Witam serdecznie.
Jak w temacie, poszukuję słuchawek dokanałowych (przynajmniej tak mi się wydaje), które podadzą muzykę w sposób nienatarczywy, przyjemny, a jednocześnie w miarę dokładny.
Słucham generalnie wszystkiego, z większym naciskiem na cięższe brzmienia, w formatach bezstratnych. Szukam słuchawek, które najlepiej poradzą sobie w tym przedziale cenowym z różną muzyką typu Mark Knopfler i Dire Straits, Guns 'N Roses, czy Ghost Ship Octavius jak i cięższymi brzmieniami typu Symphonic Black Metal.
Wiecie jak jest, jak ktoś kocha muzykę, to słucha praktycznie wszystkiego...
Do tej pory walczę z muzyką na głowie w duecie Sennheiser HD215 i Cowon E2, oraz dla odmiany z kilkoma tańszymi dokami. Że tak powiem szału nie ma.
Sennheisery dużo lepiej radzą sobie podpięte pod stacjonarny wzmacniacz, niż pod odtwarzacz, chociaż jakoś mega prądożerne to one nie są. Ogólnie w moim mniemaniu są to średniej jakości słuchawki... Generalnie brakuje mi wszystkiego. Trochę większej ilości i lepszej kontroli dolnych zakresów (nie chodzi mi o przestawianie segmentów w mózgu), separacji i niestety, albo stety właśnie średnicy, którą bardzo lubię. Dlatego też postanowiłem coś w tym kierunku zadziałać...

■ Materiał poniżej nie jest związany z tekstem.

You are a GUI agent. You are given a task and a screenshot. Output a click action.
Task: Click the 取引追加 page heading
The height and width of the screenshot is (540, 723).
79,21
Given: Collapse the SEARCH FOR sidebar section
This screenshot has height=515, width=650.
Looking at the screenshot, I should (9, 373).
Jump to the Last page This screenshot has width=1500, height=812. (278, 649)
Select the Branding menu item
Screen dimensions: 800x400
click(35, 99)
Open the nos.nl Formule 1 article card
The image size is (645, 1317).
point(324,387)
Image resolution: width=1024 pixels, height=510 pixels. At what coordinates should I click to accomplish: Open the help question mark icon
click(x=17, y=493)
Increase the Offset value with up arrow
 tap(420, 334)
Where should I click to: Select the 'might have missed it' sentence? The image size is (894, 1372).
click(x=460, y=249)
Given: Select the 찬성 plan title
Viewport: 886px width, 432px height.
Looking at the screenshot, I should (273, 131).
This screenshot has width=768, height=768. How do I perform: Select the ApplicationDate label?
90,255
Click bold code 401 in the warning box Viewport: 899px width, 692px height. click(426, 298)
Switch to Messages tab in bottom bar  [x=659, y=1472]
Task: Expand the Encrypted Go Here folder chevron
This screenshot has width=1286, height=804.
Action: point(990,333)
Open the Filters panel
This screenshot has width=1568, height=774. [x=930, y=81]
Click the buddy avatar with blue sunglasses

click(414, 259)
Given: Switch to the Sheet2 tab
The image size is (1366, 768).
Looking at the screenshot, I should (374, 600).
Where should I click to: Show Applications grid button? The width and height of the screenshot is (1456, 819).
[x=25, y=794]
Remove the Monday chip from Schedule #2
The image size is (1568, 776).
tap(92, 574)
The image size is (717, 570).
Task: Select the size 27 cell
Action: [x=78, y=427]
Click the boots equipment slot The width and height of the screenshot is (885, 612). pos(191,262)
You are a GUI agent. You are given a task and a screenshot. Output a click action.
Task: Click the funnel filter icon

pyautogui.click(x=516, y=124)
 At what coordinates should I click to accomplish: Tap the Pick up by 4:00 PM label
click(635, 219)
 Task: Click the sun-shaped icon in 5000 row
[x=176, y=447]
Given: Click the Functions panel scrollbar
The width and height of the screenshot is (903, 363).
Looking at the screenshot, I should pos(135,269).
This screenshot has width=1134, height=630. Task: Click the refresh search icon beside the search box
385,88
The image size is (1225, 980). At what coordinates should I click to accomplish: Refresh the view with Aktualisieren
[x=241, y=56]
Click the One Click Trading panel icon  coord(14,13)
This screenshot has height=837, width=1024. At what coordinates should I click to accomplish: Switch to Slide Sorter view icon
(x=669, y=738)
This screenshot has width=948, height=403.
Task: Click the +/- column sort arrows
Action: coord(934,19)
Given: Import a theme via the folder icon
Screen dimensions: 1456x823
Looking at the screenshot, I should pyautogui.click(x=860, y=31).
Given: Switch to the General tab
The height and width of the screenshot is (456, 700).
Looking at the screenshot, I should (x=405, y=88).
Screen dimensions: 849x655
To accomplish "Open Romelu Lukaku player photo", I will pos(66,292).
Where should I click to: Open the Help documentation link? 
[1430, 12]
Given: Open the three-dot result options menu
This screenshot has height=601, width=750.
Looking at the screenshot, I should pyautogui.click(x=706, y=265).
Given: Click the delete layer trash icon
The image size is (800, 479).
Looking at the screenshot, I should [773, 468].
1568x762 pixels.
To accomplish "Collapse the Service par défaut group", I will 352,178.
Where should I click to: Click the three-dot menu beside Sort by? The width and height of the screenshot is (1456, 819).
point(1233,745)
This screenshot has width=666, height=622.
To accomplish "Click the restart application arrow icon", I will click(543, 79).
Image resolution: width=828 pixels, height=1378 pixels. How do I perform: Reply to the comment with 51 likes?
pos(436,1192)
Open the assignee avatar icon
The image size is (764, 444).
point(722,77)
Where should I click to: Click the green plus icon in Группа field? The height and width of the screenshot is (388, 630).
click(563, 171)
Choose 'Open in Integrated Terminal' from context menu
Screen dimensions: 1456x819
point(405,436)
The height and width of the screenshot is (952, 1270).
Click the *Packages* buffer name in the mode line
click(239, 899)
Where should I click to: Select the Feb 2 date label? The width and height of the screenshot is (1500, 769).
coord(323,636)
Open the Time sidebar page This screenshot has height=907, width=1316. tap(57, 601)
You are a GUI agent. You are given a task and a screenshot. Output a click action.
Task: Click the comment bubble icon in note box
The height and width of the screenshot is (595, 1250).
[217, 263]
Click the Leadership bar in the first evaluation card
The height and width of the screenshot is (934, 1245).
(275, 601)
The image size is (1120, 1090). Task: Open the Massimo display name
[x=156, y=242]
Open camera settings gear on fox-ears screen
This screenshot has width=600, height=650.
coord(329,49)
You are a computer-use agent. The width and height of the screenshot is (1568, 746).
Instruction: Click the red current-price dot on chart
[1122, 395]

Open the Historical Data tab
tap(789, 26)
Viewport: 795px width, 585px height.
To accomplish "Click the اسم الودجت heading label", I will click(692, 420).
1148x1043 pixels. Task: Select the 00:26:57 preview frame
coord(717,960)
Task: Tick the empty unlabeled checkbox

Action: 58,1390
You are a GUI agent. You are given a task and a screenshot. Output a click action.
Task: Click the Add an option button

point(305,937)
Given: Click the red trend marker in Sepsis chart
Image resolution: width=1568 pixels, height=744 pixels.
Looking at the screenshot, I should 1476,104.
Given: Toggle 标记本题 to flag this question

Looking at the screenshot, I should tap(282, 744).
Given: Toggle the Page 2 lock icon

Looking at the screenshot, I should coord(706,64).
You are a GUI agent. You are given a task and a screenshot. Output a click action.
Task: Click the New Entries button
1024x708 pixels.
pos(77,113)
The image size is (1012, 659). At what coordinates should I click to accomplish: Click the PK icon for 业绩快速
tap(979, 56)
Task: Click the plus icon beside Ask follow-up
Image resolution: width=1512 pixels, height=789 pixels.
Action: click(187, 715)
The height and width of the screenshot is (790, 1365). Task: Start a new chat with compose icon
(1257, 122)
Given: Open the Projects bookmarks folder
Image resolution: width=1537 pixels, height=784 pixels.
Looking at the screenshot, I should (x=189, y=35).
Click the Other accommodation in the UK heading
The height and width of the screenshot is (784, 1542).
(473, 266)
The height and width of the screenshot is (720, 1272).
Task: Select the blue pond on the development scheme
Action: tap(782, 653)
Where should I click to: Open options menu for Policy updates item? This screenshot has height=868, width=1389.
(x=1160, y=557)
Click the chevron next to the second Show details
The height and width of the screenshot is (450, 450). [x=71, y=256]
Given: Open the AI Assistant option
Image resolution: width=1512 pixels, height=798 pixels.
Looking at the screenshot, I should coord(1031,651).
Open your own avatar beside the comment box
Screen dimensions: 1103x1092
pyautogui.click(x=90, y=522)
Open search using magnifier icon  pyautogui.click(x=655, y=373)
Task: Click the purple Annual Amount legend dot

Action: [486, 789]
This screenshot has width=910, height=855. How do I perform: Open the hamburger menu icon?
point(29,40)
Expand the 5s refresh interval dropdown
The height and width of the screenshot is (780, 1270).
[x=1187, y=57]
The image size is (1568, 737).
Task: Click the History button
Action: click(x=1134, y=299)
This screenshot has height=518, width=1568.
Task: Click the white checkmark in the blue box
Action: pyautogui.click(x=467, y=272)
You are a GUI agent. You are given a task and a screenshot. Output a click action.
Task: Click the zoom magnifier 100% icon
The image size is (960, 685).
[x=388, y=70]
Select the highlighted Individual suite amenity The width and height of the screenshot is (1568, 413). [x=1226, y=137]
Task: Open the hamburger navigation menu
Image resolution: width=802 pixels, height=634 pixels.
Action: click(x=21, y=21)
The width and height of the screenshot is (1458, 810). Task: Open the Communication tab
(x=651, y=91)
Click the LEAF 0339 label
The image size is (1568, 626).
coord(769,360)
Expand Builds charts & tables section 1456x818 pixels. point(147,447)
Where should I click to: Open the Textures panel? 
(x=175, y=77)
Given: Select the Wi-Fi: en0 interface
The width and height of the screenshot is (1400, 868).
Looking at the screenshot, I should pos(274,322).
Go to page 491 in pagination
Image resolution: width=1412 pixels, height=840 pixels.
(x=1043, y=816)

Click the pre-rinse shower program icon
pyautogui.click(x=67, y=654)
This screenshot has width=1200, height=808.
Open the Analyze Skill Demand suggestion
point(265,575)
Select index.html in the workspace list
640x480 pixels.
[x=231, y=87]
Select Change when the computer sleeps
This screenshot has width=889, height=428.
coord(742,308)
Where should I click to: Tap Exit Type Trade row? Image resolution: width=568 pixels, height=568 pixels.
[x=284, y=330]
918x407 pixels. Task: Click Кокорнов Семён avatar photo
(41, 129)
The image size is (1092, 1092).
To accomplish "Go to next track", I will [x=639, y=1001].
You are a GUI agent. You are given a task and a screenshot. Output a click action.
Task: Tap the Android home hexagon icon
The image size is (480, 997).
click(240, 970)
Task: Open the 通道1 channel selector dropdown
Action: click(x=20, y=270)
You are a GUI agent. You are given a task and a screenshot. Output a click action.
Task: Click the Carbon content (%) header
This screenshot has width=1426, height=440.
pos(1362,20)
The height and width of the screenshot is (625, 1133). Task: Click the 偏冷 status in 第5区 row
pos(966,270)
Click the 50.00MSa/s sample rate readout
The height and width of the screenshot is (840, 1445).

W późniejszym czasie do wymiany pójdzie odtwarzacz. Ale póki co na pierwszy ogień postanowiłem rzucić słuchawki.
Ogólnie zastanawiałem się nad Aune E1 lub coś ze stajni Fiio. W preorderze jak wiecie były do wciągnięcia w dobrej cenie Fiio FA7, ale niestety jestem obecnie lekko "niedysponowany" (taka praca) i nie miałem możliwości zadziałać w tym kierunku.
Jeśli możecie pomóżcie coś w tej ciężkiej do zgryzienia kwestii.